▸ **THE TASK**: Which lines run from the one containing "Instruction: Select Simplified" to the end of the records? Write them out exactly, both ends included, and nothing else.

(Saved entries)
===

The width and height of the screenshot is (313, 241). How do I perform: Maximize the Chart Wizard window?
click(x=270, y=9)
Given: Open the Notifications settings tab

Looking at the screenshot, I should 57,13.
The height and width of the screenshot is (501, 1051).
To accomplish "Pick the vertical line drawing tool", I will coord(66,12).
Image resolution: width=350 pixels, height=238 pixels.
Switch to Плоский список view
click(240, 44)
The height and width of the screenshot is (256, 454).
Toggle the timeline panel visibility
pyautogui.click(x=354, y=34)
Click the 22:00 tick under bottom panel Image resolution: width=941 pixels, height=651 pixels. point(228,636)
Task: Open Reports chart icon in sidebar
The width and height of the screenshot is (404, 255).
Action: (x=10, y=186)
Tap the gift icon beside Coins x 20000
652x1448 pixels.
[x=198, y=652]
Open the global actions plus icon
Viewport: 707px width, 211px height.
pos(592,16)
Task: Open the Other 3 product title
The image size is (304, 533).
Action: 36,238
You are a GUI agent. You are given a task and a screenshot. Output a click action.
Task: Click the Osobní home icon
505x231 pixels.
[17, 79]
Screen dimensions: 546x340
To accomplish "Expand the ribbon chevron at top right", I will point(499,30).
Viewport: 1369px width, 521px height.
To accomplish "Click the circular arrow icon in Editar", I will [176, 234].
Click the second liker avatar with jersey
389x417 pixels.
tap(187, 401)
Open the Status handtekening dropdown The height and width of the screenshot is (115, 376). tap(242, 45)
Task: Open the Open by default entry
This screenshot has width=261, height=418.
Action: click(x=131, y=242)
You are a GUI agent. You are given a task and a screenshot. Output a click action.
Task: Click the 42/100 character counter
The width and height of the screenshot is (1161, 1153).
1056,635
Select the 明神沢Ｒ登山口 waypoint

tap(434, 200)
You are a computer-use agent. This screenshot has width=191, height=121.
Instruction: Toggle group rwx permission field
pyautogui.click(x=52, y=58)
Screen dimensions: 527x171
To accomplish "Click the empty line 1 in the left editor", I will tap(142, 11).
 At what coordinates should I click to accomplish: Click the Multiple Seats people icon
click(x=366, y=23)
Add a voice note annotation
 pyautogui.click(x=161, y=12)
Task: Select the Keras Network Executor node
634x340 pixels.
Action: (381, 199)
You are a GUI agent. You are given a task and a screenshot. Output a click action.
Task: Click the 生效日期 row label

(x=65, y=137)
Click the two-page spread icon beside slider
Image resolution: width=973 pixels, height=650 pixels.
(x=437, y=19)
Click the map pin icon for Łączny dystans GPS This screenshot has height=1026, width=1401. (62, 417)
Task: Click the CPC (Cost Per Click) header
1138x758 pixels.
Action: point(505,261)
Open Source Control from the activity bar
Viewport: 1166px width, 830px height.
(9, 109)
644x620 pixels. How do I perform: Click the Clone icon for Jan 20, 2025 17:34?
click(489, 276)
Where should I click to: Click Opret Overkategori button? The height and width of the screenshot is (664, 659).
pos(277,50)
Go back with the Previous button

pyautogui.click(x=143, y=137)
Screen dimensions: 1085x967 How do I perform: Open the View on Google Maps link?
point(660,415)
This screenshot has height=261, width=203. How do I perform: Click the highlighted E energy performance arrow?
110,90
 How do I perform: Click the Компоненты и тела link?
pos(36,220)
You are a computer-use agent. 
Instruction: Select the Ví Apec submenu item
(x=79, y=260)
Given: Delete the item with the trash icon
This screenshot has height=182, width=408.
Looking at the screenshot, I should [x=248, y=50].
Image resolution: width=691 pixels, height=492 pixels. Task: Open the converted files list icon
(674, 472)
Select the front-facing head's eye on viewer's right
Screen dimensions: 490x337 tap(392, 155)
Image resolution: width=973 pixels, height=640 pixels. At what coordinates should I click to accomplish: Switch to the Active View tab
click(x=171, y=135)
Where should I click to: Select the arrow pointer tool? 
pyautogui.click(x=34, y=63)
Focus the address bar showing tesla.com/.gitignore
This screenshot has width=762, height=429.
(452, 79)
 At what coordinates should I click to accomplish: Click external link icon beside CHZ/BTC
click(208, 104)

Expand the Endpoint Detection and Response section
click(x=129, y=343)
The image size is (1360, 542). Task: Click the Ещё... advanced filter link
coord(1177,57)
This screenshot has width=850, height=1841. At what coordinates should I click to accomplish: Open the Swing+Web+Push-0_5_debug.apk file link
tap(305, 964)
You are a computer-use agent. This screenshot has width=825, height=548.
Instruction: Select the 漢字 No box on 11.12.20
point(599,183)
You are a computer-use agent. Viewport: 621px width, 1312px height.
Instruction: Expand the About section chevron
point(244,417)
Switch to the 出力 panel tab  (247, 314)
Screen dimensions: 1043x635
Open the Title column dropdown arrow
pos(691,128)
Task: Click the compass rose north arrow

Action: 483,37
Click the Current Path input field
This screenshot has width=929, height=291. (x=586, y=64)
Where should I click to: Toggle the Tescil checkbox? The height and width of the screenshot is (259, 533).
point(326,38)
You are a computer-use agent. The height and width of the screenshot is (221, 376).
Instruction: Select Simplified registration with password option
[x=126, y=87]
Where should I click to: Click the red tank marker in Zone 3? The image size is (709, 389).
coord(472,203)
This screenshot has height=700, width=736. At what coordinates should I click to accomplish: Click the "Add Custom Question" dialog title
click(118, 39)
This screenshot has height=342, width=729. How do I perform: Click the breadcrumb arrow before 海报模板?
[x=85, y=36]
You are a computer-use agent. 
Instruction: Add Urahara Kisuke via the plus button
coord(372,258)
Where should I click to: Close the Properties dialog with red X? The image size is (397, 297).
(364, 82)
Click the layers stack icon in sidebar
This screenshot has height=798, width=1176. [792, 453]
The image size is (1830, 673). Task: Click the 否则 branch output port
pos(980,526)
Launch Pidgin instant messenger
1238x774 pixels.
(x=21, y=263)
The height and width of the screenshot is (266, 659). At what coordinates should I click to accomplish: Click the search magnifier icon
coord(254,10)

===

▸ **TASK RESPONSE**:
Instruction: Select Simplified registration with password option
[x=126, y=87]
Where should I click to: Click the red tank marker in Zone 3? The image size is (709, 389).
coord(472,203)
This screenshot has height=700, width=736. At what coordinates should I click to accomplish: Click the "Add Custom Question" dialog title
click(118, 39)
This screenshot has height=342, width=729. How do I perform: Click the breadcrumb arrow before 海报模板?
[x=85, y=36]
You are a computer-use agent. 
Instruction: Add Urahara Kisuke via the plus button
coord(372,258)
Where should I click to: Close the Properties dialog with red X? The image size is (397, 297).
(364, 82)
Click the layers stack icon in sidebar
This screenshot has height=798, width=1176. [792, 453]
The image size is (1830, 673). Task: Click the 否则 branch output port
pos(980,526)
Launch Pidgin instant messenger
1238x774 pixels.
(x=21, y=263)
The height and width of the screenshot is (266, 659). At what coordinates should I click to accomplish: Click the search magnifier icon
coord(254,10)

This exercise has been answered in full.